Quand je regarde l'écran, l'écran me regarde.
Premier volume des Trois Secrets d’Alexandra, par Didier Daeninckx sur des dessins de Pef ; collection « Histoire d’Histoire » ã Rue du Monde 2002
Alors qu’il se rend à une cérémonie du souvenir, le grand-père d’Alexandra lui raconte les circonstances dans lesquelles il a rencontré certaines des personnes qui y sont conviées : c’était à l’aube de la Seconde Guerre Mondiale et il n’avait pas 10 ans. Fils de Juif, il fera le récit d’une rafle à laquelle il a échappé. Grâce à un homme qu’il s’apprête à revoir après 60 ans…
Dans la même collection que le déjà renommé Zappe la guerre de Pef, régulièrement présenté aux élèves dans le cadre du « devoir de mémoire » prôné par le Ministère de l’Education Nationale, cet ouvrage simple sonne juste, ne s’embarrasse pas de détails et ne cherche pas à verser dans le pathos. Illustré par des aquarelles pertinentes de Pef – qui sait parfaitement choisir un cadrage adapté aux situations, sous le couvert de dessins enfantins – l’album retrace en quelques anecdotes la vie au début des années 40, les escapades et bêtises des gamins, leur insouciance soudain brisée par les lois de Vichy : car le grand-père d’Alexandra, et sa meilleure amie Sarah, sont tous deux juifs.
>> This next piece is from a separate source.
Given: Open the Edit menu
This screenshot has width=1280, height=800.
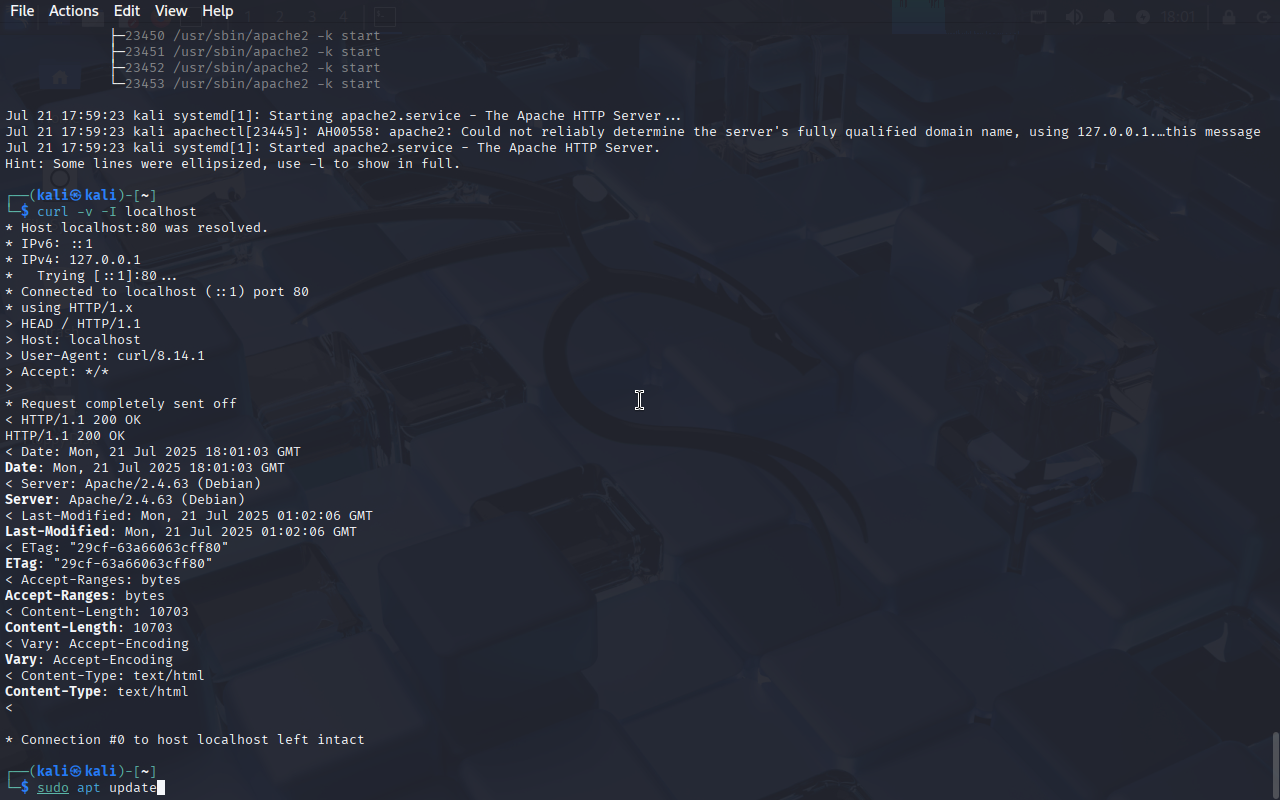Looking at the screenshot, I should (x=126, y=11).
Petit à petit, les loisirs se restreignent au même titre que leurs libertés, et l’étoile jaune vient orner leur poitrine à la place de celle des sheriffs qu’ils admiraient dans les salles de projection…
Un style volontairement direct, un vocabulaire simple nous retrace cette histoire dans laquelle Pierre, le policier, intervient régulièrement pour les tancer, les raccompagner à la maison, leur confisquer les postes de radio et même les convoquer afin qu’ils soient enregistrés. Pierre, symbole de l’autorité, grand gaillard aux yeux vifs. Pierre qui, un matin, au lieu de les rafler, leur ordonne de s’enfuir et de se cacher car
Il faut parfois désobéir pour rester un homme.
Malgré un choix de photos pas toujours judicieux qui accompagnent les petits paragraphes explicatifs (de l’élection d’Hitler au jugement de Nuremberg, en passant par les camps de concentration), cette histoire dans l’histoire se permet le luxe de ne pas appuyer là où ça fait mal, de ne pas en faire trop et de demeurer digne : après tout, il ne s’agit que d’un épisode tragique parmi des milliers d’autres, mais également, et à travers cela, de l’héroïsme ordinaire d’un homme extraordinaire (la dédicace en exergue précise d’ailleurs qu’avec ses sept collègues du Commissariat Central de Nancy, il a permis à près de 300 Juifs d’échapper à la rafle de juin 1942 en désobéissant aux ordres de Vichy).